2023 in Reviewlife, review
30 Dec 2023
22 minute read
Table of Contents #
- Content I liked
2023 was. 2023 was… Settling into college in Boston, settling into a lot of things, picking the stable path in many ways, but finding new strength and resolve within; notably in my perspectives on community and what I want to accomplish. These are big questions that for me right now lie split between understanding the world and making it better.
Lot of firsts; doing my first real job this summer at Dust, where I explored product design and coded with really competent people… Seeing a bit of the world, traveling alone, in Tokyo actually, unexpectedly – there’s something vulnerable and uncomfortable about walking around a city, 15 km a day, alone, and seeing what it’s like, that really brought out a lot of good things for me… Teaching a class for the first time, on abstract algebra to high schoolers… Going to my first rave…
It feels like on a higher level a lot of this year has been about noticing conflicts – France vs US, grind vs pure aesthetics, impact vs pure aesthetics, exploration vs exploitation (sounds cliche but actually), me vs world, math vs software, safety vs innovation, ambition vs nonambition (actually) etc.. . and feeling that these crutches actually explain a lot of my internal confusion about key questions. It’s been an existential year. I’m realizing more and more that I have existential tendencies, and that this is also the lens I use to understand and interact with people. My reading this year reflects this!

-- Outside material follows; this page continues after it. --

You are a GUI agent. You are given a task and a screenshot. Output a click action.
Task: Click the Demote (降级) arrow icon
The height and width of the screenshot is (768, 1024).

In a few words though, it was also a year of mathematics, of grinding it and getting better; of philosophy and getting clearer frames for what I want from/for the world; of writing, reading and poetry; of climbing; of software and of AI…
My goals are always kind of shooting upwards, and it’s easy to find lists of things intimidating, but remember the process is often not as cool as it sounds.
Last year’s #
- publish a paper on theory of deep learning / model interpretability (8/10, Quantization Model of Neural Scaling):
- get an interesting/meaningful internship this summer (9/10, worked at Dust, was very cool)
- reach a new level of math ability (8/10, grinded math and got better)
- listen to more music, have stalled in college, want to publish an inventory of songs that I resonate with (5/10)
- publish at least one substantial coding project (wrote too much private code this year, or didn’t launch what I was building) (3/10)
- write >= 5 blog posts (10/10)
- learn to accept my decisions and their results (2/10, still suck)
- get back on track with my personal projects (3/10)
2024 Goals #
- #blog posts + book reviews >= 10
- try theoretical research and decide if it’s a fit (eg theory of DL)
- be the main person on a research project I was excited about
- write a poetry collection
- one substantial coding project
- learn more math/physics
- one climbing V7, consistently get V5s
- get a good anki setup/figure out uzay x spaced repetition
- get better at technical writing
- get a better perspective on my position and goals relevant to AI
What I wanted to do #
- publish a paper (or at least submit) (10/10)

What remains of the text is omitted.